-- INPUT follows --

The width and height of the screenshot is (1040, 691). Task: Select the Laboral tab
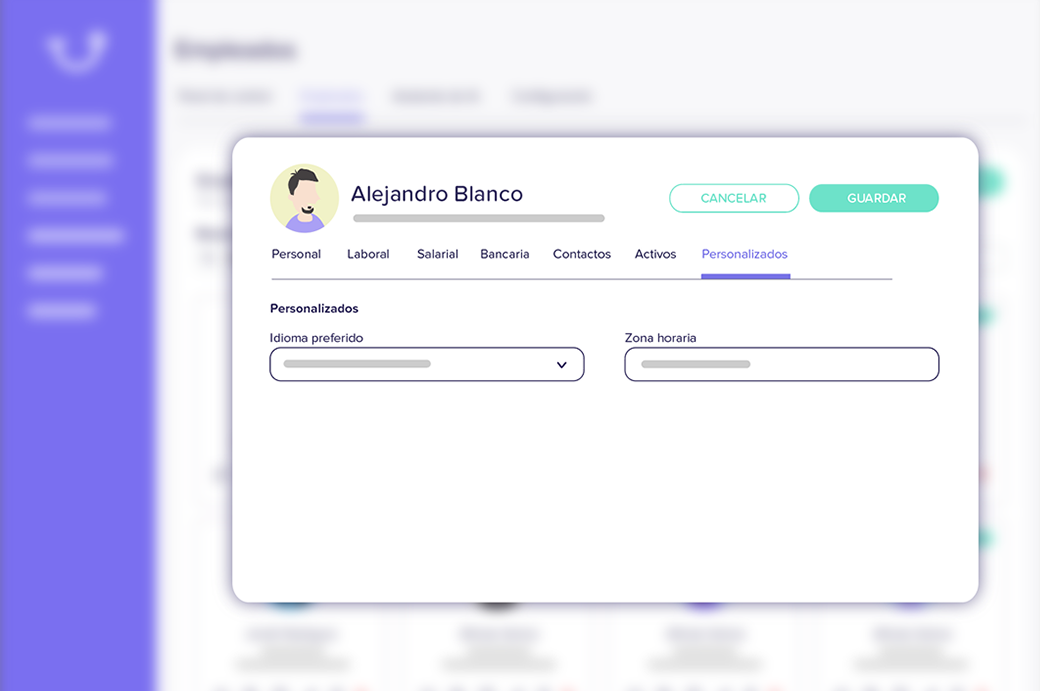pos(367,254)

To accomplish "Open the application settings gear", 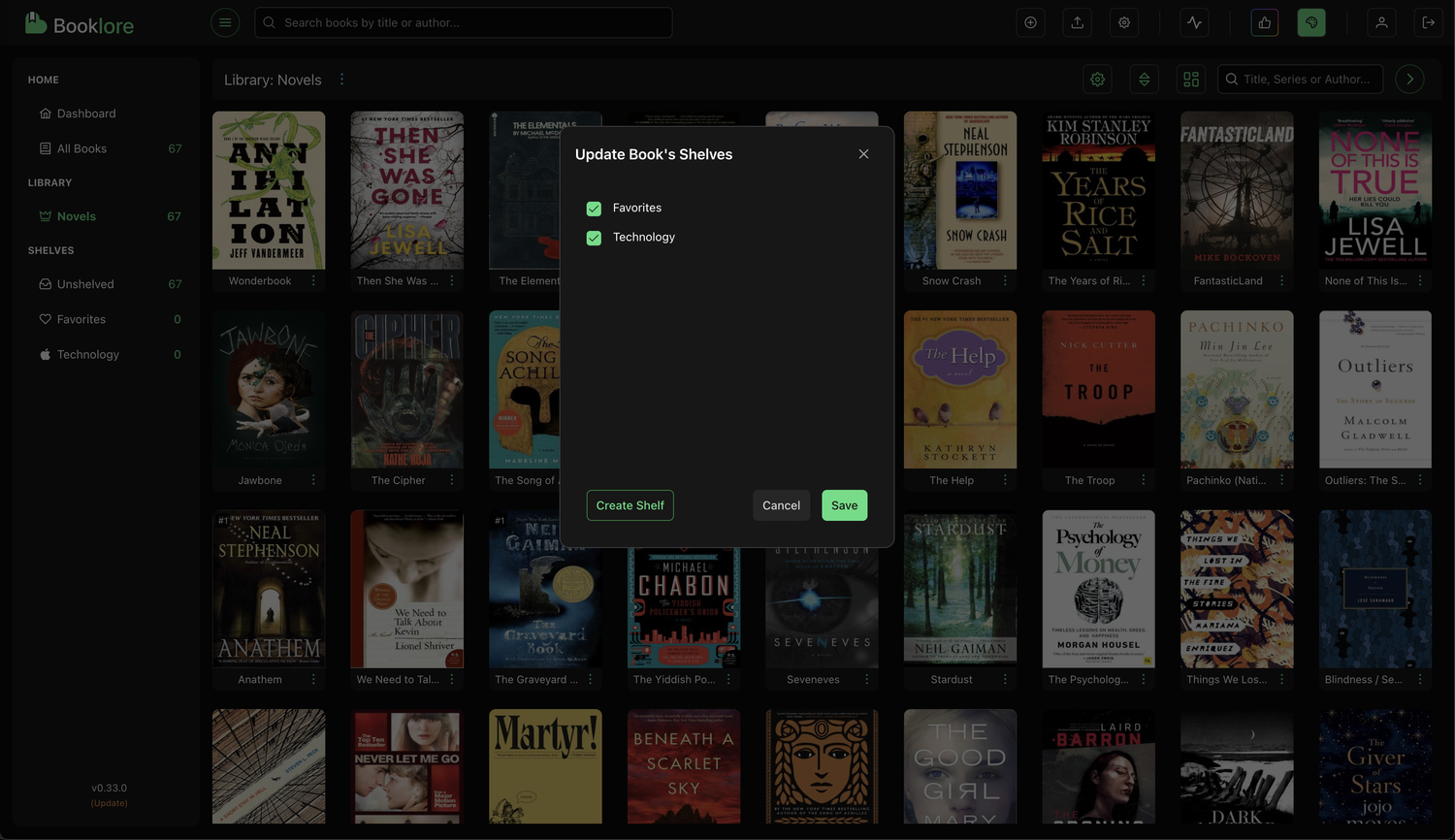I will 1123,22.
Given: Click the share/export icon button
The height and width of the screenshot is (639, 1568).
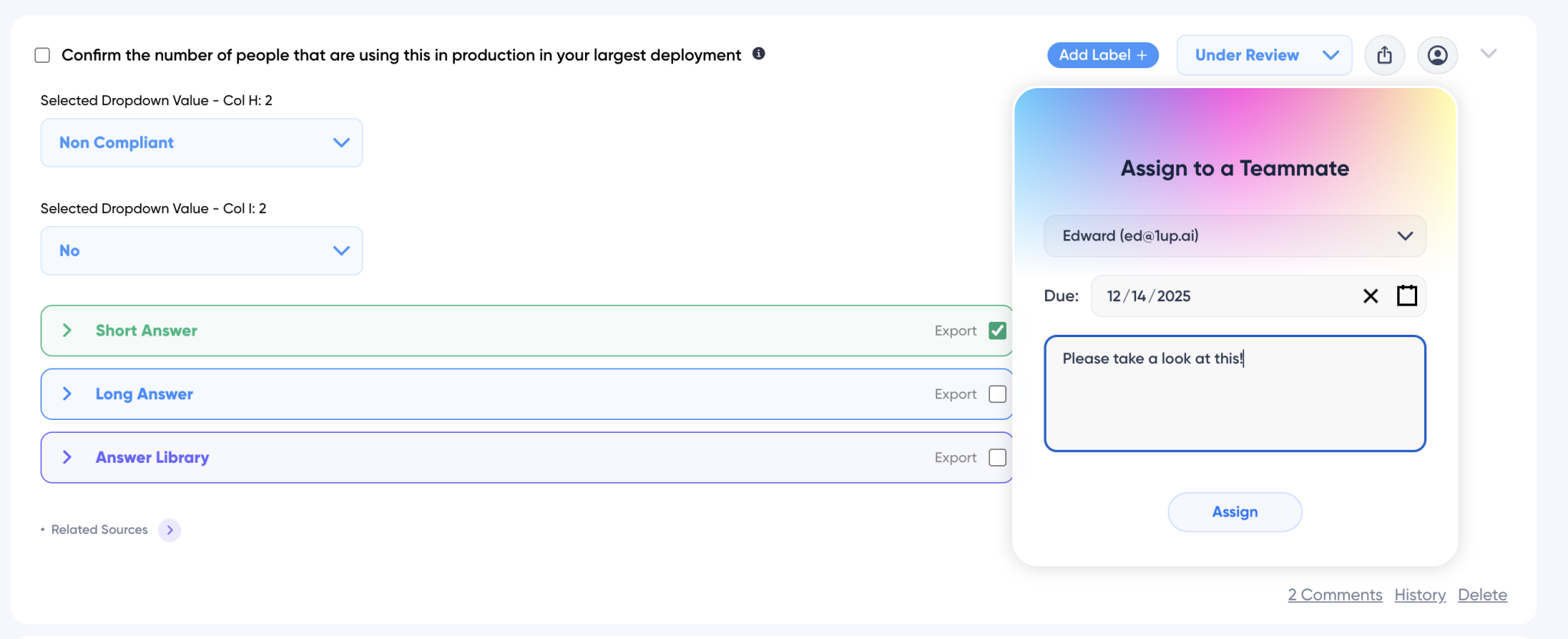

-- INPUT concluded --

◆ ACTION ITEM ◆
What is needed is an exact transcription of the lines from the one holding "Given: Click the share/export icon button" to the end of the data, with every picture left out.

◆ ANSWER SPACE ◆
Given: Click the share/export icon button
The height and width of the screenshot is (639, 1568).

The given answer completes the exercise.